Dieser nun also merkte sich Geburtsdaten, doch er gratulierte niemandem zum Geburtstag. Seine Fähigkeit machte ihm Freude. Seine Fähigkeit ließ sich auch kontrollieren und die Leute sagten etwa ›großartig‹, wenn seine Behauptung zutraf und das tat sie immer. Er wußte auch auf den Tag genau, wie das Wetter in den vergangenen Jahren war, das konnte man nicht kontrollieren und man glaubte es auch nicht, trotzdem es einen gefreut hätte, wenn es zugetroffen hätte. Er war ein glücklicher Mensch, ich hörte oft sagen: »Er ist doch ein glücklicher Mensch.« Er war weder böse noch gefährlich, alle mochten ihn gut. Wenige kannten seinen Namen und vielleicht niemand sein Geburtsdatum. Vielleicht hatte er selbst keines. Ja, bestimmt, hatte er keines. Ich glaube, er hatte keinen Spitznamen, jetzt fällt mir das plötzlich auf. Es gab bestimmt Leute, die ihm hie und da etwas schenkten. Er verrichtete auch kleine Arbeiten und war zuverlässig. Er sah immer gleich alt aus.

Es hat einen Grund, daß ich das aufschreibe.

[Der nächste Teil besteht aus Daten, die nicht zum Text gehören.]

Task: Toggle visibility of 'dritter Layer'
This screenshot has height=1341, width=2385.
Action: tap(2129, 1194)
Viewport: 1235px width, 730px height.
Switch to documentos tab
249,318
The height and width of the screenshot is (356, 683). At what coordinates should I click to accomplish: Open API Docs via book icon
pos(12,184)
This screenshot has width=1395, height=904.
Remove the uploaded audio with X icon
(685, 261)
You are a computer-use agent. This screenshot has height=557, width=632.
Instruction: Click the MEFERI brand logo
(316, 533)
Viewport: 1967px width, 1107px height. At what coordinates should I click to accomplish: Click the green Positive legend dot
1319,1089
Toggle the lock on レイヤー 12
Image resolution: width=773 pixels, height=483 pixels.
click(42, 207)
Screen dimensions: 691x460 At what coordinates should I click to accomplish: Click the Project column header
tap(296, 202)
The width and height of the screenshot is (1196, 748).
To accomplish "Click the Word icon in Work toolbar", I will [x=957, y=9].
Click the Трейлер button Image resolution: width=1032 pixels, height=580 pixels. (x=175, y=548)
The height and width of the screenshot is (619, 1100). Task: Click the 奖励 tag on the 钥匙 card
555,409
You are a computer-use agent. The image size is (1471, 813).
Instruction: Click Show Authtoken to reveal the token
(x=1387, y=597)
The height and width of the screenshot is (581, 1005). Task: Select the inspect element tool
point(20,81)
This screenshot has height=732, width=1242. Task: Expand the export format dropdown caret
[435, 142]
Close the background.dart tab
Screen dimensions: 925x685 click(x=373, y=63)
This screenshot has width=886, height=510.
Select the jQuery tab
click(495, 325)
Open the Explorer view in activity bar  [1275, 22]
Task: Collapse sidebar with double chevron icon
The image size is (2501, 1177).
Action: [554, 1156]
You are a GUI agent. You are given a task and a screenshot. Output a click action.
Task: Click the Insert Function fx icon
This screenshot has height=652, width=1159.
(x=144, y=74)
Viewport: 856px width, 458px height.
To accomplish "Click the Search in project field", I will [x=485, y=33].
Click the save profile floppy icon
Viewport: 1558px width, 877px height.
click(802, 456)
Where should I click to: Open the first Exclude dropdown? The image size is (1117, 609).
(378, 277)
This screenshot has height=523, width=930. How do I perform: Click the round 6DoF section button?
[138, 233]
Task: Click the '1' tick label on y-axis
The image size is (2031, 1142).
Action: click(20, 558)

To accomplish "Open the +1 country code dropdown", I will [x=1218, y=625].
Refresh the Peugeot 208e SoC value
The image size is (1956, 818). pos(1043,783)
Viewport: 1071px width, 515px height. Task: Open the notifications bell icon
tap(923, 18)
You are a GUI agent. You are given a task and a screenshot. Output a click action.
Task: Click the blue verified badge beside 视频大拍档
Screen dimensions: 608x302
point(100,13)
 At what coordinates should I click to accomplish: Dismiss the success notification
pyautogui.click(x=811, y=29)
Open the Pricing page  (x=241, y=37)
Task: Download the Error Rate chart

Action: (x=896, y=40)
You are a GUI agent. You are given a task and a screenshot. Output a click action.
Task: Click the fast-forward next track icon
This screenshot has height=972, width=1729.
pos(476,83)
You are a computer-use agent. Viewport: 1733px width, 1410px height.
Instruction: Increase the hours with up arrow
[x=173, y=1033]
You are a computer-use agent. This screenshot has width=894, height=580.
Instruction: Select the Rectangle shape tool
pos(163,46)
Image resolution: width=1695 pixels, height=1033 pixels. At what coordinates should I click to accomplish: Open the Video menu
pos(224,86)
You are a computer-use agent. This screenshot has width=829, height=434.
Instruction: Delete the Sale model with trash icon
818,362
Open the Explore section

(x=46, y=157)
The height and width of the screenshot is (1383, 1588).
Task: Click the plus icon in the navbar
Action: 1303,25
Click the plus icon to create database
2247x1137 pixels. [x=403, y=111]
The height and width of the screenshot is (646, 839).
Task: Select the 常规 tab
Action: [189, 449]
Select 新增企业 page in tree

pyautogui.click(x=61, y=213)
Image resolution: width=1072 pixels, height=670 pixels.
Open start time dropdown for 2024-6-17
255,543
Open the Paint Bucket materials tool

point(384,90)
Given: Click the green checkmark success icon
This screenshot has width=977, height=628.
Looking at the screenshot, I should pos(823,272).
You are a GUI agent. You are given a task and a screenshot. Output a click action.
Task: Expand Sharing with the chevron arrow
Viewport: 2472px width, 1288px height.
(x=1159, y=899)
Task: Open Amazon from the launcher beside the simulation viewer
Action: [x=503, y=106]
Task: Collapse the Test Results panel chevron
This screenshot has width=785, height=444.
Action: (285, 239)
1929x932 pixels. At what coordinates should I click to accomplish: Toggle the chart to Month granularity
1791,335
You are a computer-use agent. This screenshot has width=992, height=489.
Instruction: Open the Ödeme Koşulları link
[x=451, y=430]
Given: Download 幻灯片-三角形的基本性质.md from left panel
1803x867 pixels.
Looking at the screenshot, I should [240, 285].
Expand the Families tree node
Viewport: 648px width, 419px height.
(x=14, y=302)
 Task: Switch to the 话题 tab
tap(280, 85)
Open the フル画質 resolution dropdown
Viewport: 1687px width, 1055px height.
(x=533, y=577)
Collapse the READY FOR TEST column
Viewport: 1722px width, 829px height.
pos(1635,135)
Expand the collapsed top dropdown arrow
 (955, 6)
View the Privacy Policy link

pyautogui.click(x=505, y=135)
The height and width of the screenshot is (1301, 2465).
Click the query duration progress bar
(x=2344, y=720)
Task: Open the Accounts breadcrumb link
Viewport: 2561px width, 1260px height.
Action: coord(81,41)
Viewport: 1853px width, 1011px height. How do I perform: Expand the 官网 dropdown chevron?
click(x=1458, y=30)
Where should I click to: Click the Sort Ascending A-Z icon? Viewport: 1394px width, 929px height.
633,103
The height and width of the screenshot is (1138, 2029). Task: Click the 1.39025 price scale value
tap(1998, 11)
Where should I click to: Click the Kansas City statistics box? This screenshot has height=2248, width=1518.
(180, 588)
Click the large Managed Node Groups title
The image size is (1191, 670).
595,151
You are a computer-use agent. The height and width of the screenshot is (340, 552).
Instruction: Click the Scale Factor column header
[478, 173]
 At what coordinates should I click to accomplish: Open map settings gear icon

Sicher hatte er Gewohnheiten und er fürchtete sich nicht vor ihnen und er hatte einen Sprachfehler und er hatte einen Tick. Er hatte tiefe braune Augen, die direkt ins Gedächtnis führten. In sein großes Gedächtnis, in dem die Leute in 365, oder sogar in 366 Gruppen geordnet waren. Soviel ich weiß, kannte er die Jahrgänge der Leute nicht, um eine Ordnung aufzustellen genügt das Geburtsdatum. Mehr wußte er nicht, mehr sagte er selten, mehr schien ihm nicht Freude zu machen.

Ihm war eine Ordnung gelungen und niemand hatte etwas dagegen.

Ich versuchte oft, mit ihm ins Gespräch zu kommen. Mein Geburtsdatum kannte er nicht. Er fragte mich nie danach und ich hätte nicht gewagt, es ihm aufzudrängen.

Mein Geburtsdatum ist verzeichnet in den Kartotheken des Staates, in Verzeichnissen von Vereinen, in den Bestandeslisten der Armee und wohl noch vielerorts. Oft bedrückt mich das. Aber in seinem Gedächtnis wäre ich gern gewesen.

Ich wäre gern in seinem Gedächtnis gewesen.